*** Excerpted data

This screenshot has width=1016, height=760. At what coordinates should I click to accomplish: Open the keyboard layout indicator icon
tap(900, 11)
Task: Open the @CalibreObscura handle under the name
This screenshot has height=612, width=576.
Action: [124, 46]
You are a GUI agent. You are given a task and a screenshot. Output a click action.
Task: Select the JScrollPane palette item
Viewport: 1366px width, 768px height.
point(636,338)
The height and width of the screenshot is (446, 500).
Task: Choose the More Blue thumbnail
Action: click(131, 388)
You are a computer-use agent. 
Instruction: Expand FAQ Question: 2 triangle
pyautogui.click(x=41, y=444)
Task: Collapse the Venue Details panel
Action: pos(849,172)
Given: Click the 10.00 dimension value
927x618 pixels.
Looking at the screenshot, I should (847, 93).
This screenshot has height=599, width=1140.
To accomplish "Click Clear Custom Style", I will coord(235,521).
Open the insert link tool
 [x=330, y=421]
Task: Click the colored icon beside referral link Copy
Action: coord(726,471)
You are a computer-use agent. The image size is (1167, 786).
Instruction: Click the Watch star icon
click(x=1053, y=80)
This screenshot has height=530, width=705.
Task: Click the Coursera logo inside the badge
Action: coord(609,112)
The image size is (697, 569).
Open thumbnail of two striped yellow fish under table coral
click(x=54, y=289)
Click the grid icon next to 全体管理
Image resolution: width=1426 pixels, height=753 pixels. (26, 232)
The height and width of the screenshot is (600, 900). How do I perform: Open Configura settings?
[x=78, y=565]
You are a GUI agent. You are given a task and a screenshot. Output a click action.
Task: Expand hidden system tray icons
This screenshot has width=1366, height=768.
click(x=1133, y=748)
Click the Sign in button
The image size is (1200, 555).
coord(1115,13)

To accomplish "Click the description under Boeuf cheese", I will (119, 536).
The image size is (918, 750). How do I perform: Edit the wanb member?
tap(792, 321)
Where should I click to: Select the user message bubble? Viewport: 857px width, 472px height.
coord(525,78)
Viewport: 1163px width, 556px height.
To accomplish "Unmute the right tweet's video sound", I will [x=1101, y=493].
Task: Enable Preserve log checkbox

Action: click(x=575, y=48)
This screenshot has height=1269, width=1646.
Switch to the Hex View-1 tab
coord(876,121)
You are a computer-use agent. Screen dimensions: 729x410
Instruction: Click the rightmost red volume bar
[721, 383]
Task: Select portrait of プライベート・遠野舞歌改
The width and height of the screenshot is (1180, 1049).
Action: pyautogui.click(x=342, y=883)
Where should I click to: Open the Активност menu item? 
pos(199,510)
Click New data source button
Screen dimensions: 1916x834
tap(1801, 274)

******

** Task instructions **
In the listing above, find the line holding "This screenshot has height=1269, width=1646." and the line holding "Task: Select portrait of プライベート・遠野舞歌改", then output those two lines and every line between them exactly.

** Result of the task **
This screenshot has height=1269, width=1646.
Switch to the Hex View-1 tab
coord(876,121)
You are a computer-use agent. Screen dimensions: 729x410
Instruction: Click the rightmost red volume bar
[721, 383]
Task: Select portrait of プライベート・遠野舞歌改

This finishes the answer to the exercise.